■ **Extrait à lire**
########################################

Pourquoi avez-vous choisi le chant?
En fait, j'ai toujours chanté. Cela a toujours été mon mode d'expression, ma façon d'habiter le monde. Mes parents ne sont pas du tout musiciens professionnels, mais ils chantaient toujours à la maison. A peu près quotidiennement, on se retrouvait pour chanter ensemble. Après le repas, dans le salon, on mettait des CDs de Charles Aznavour, d'Édith Piaf, de Serge Reggiani et on chantait. J'ai toujours voulu devenir chanteuse, mais je ne savais pas exactement comment on en devenait une. Et surtout, je ne savais pas vers quel style m'orienter. Et quand j'avais 10 ans, ma mère a commencé à prendre des cours de chant. Je suis venue l'écouter. Je lui ai dit : "Mais moi aussi, je veux faire ça. "
Pendant des années j'ai un peu erré. J'ai eu beaucoup de mal à trouver un professeur qui me correspondait exactement. J'ai fait une classe préparatoire littéraire et une licence de philosophie et d'anglais, mais je sentais qu'il fallait absolument que je chante. Deux ans auparavant, j'avais rencontré un peu par hasard un professeur de chant de la Julliard et je m'étais dit qu'il fallait que je travaille avec lui. C'est lui qui m'avait ouvert la voix. Après ma licence je faisais un voyage avec ma famille à New York et pour mes 18 ans, ma mère m'avait offert un cours de chant avec un professeur de la Julliard.
C'était un virage à 90 degrés parce que ce n'est pas évident d'accepter d'être chanteuse, de se jeter à l'eau quand personne de sa famille n'est musicien, quand on ne sait pas du tout comment s'orienter. Je ne savais pas ce que c'était que la maîtrise. Je ne savais pas ce que c'était que les jeunes chœurs ou encore moins les conservatoires. J'avais juste envie de chanter. Personne n'avait balisé la voie pour moi avant. Mais je suis contente finalement de ces années d'errance. Cela m'a apporté la conviction intime que c'était pour le chant que je voulais vivre.

########################################

■ **Données brutes**
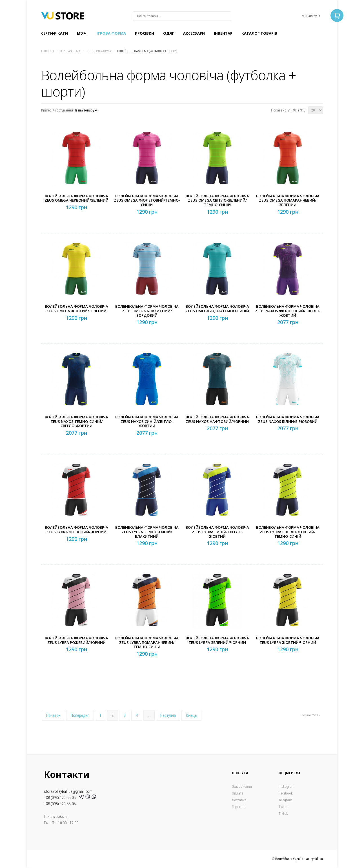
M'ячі (82, 33)
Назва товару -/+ (86, 110)
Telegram (285, 800)
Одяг (169, 33)
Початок (53, 715)
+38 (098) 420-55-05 (60, 804)
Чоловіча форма (99, 51)
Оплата (238, 793)
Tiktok (283, 813)
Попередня (80, 715)
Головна (48, 51)
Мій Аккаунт (311, 16)
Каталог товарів (259, 33)
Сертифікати (54, 33)
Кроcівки (144, 33)
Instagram (286, 786)
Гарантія (239, 807)
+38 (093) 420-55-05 (61, 798)
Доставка (239, 800)
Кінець (191, 715)
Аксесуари (194, 33)
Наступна (168, 715)
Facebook (286, 793)
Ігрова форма (111, 33)
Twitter (283, 807)
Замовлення (242, 786)
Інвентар (223, 33)
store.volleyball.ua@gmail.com (68, 791)
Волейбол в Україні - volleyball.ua (299, 859)
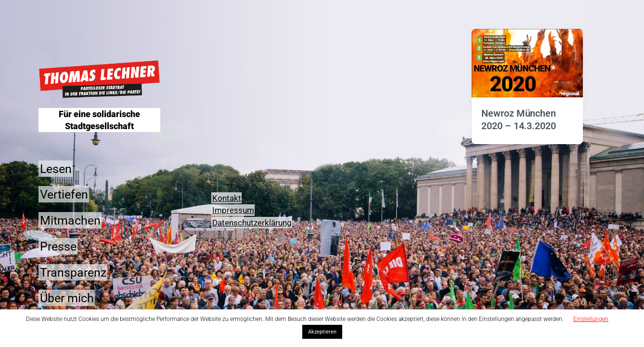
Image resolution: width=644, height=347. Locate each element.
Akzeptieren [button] (322, 332)
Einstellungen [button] (591, 319)
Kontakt (227, 198)
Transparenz (73, 272)
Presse (58, 246)
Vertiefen (64, 194)
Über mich (67, 298)
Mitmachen (70, 220)
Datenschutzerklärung (252, 223)
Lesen (56, 168)
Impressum (233, 210)
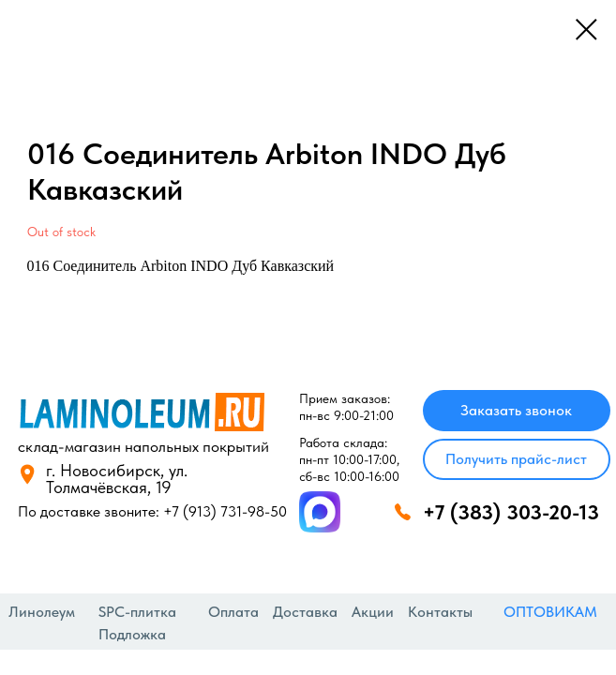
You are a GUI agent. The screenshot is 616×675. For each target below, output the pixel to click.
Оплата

########################################

■ **Objectifs**
**A)** Reproduisez le passage de l'entretien sur le chant qui s'ouvre sur les mots contenant "C'était un virage" et se ferme sur "je voulais vivre.".
**B)** Pour chaque affirmation, indiquez si elle concorde avec l'entretien sur le chant (oui ou non) et citez les mots décisifs de l'entretien : (i) les parents de la personne interrogée sont musiciens professionnels ; (ii) la mère a commencé des cours de chant lorsque la personne interrogée avait 10 ans ; (iii) la personne interrogée a obtenu une licence de philosophie et d'histoire.
**C)** Prolongez l'entretien sur le chant au-delà de sa dernière phrase.

■ **Résultats par tâche**
**A)**
C'était un virage à 90 degrés parce que ce n'est pas évident d'accepter d'être chanteuse, de se jeter à l'eau quand personne de sa famille n'est musicien, quand on ne sait pas du tout comment s'orienter. Je ne savais pas ce que c'était que la maîtrise. Je ne savais pas ce que c'était que les jeunes chœurs ou encore moins les conservatoires. J'avais juste envie de chanter. Personne n'avait balisé la voie pour moi avant. Mais je suis contente finalement de ces années d'errance. Cela m'a apporté la conviction intime que c'était pour le chant que je voulais vivre.

**B)**
(i) Non : « Mes parents ne sont pas du tout musiciens professionnels »
(ii) Oui : « quand j'avais 10 ans, ma mère a commencé à prendre des cours de chant »
(iii) Non : « une licence de philosophie et d'anglais »

**C)**
Qu'est-ce que le chant vous apporte ?
Beaucoup de joie et beaucoup d'attention aux choses qui m'échapperaient si je n'étais pas obligée d'y être sensible. Tout compte quand on chante : l'énergie de la personne avec laquelle on parle avant de chanter, les perceptions physiques les plus subtiles, les sensations, c'est assez passionnant d'être un instrument. On porte en soi son propre instrument qu'il faut maintenir à la fois parfaitement accordé et ouvert, à la fois généreux et préservé. C'est vraiment la présence la plus ajustée à l'instant qui permet d'atteindre cet état de funambule. La musique est une fin en soi et moi, j'en suis l'instrument.
Qu'est-ce qui est difficile dans le chant ?
C'est de déterminer ce qui dépend de nous et ce qui ne dépend pas de nous et tout ce qu'il faut prendre en compte. Abandonner la recherche de contrôle de ce qui ne dépend pas de nous avant le concert ou avant une production et chercher à être au plus proche de ce qui dépend de nous. C'est un vrai apprentissage.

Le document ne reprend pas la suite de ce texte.